#### [TASK STATEMENT]
Throughout the material below, count each line in which the word "SHINY" appears, then reply with the count only.
■ ■ ■ ■ ■ ■ ■
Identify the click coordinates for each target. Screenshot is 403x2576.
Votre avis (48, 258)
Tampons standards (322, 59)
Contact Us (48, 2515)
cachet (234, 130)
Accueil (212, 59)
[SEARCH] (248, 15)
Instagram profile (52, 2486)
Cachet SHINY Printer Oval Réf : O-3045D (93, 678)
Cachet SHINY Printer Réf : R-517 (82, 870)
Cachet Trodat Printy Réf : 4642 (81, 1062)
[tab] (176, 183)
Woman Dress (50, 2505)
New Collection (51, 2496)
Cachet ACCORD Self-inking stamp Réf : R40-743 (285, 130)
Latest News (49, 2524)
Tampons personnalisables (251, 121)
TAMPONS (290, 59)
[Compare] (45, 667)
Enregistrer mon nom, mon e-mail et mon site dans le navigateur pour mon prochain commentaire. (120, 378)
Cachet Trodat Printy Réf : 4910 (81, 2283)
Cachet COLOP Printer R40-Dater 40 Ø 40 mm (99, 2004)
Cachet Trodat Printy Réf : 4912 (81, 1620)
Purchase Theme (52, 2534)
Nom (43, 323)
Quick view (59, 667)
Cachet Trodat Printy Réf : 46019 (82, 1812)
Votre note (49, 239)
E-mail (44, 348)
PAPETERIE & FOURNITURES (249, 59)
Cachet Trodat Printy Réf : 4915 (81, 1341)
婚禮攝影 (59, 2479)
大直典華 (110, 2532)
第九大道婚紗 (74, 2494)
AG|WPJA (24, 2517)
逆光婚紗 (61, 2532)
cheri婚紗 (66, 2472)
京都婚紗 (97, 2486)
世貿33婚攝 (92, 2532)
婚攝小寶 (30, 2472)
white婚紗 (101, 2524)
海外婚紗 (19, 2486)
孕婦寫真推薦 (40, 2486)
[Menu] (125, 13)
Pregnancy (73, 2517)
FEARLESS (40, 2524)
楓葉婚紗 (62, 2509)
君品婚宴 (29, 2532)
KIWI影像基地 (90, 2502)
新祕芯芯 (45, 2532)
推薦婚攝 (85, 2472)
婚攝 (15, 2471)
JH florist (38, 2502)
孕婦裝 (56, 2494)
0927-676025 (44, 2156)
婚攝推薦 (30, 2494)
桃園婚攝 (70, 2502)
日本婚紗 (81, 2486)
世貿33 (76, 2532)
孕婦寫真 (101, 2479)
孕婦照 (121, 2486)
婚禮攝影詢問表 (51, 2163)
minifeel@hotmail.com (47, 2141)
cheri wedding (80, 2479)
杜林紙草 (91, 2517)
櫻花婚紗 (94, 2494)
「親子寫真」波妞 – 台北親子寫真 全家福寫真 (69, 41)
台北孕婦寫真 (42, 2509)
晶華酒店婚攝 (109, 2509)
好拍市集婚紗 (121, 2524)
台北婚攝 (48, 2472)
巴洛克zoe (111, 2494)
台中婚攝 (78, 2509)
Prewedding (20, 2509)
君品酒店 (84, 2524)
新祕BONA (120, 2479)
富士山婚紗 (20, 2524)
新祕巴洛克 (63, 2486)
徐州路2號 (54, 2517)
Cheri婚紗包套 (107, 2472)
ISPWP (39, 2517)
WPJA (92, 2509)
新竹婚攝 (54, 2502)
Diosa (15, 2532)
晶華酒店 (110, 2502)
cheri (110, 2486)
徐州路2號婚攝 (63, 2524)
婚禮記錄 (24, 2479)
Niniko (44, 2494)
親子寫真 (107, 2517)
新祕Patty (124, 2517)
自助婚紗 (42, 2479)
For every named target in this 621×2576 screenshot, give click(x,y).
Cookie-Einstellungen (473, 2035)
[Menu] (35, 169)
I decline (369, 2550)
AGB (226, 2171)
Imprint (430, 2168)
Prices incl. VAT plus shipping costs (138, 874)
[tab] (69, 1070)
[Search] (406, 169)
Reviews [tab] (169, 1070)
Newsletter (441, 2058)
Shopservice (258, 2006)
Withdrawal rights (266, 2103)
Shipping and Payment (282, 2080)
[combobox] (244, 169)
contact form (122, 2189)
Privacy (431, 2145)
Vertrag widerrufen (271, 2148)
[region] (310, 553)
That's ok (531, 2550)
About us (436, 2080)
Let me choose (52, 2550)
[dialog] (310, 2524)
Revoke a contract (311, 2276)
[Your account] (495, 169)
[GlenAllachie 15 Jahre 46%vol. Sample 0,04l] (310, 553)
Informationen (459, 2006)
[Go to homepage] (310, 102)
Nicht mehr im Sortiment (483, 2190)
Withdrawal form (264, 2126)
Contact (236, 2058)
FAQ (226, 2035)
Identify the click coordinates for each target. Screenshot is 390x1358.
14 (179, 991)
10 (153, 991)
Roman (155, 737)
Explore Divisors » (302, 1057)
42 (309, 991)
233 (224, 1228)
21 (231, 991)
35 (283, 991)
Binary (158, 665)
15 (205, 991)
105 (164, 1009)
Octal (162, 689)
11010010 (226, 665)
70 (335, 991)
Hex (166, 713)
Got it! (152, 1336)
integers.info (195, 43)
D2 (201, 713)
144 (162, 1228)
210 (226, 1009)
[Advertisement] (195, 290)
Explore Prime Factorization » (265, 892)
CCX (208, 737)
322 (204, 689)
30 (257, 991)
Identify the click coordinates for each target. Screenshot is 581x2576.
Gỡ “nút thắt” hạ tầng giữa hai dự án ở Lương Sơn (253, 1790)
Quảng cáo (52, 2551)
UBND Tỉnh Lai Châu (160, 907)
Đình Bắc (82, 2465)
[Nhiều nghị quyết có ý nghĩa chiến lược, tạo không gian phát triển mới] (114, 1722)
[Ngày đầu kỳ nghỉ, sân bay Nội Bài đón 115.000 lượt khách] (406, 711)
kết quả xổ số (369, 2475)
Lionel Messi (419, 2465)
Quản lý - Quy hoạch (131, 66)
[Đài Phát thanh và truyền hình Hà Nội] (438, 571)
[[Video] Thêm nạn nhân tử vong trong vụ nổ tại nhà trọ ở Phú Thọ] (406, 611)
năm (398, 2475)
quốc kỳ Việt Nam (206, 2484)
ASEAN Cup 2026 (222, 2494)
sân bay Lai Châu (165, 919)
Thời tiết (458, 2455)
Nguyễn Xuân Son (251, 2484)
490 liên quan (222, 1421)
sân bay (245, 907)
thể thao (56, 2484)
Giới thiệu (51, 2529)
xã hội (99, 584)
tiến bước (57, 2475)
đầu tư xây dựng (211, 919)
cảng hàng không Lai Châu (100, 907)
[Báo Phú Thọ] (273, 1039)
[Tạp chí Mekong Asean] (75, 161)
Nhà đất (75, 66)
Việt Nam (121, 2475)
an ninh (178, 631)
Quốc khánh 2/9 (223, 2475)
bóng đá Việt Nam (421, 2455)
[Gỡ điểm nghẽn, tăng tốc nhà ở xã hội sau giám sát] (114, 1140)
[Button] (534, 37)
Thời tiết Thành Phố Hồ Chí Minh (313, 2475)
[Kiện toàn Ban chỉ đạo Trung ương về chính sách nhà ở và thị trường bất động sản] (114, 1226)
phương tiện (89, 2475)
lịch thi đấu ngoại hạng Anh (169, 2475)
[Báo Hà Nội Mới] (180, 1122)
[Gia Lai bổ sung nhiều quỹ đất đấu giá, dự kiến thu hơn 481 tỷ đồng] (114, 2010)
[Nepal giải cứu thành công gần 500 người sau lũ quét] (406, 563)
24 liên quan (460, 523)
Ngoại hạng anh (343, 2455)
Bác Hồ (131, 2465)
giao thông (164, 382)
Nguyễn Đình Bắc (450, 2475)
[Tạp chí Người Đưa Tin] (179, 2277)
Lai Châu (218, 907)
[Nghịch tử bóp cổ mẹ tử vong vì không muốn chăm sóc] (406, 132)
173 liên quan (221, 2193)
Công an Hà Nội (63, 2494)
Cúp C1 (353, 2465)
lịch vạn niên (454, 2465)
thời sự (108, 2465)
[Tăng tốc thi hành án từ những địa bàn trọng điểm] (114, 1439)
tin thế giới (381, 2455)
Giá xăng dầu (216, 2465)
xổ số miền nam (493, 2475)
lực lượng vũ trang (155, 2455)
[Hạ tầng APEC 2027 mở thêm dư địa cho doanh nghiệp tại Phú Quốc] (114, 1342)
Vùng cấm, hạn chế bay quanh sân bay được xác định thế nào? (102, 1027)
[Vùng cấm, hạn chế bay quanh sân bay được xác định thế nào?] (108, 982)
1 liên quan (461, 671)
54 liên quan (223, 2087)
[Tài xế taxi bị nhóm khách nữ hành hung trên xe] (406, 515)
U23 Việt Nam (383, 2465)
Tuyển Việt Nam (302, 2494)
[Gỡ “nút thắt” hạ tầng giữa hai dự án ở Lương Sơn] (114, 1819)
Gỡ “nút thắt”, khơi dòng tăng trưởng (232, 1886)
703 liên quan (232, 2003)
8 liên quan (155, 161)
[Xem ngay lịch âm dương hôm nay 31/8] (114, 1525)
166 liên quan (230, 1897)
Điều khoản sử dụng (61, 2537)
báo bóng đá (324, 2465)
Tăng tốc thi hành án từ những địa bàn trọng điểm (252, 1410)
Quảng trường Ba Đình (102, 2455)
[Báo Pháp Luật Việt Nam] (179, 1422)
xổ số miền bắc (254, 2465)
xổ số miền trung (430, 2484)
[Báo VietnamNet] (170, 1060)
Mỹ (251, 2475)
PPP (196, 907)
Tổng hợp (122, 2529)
■ ■ ■ ■ ■ ■ ■
#### [ANSWER TO THE PROBLEM]
2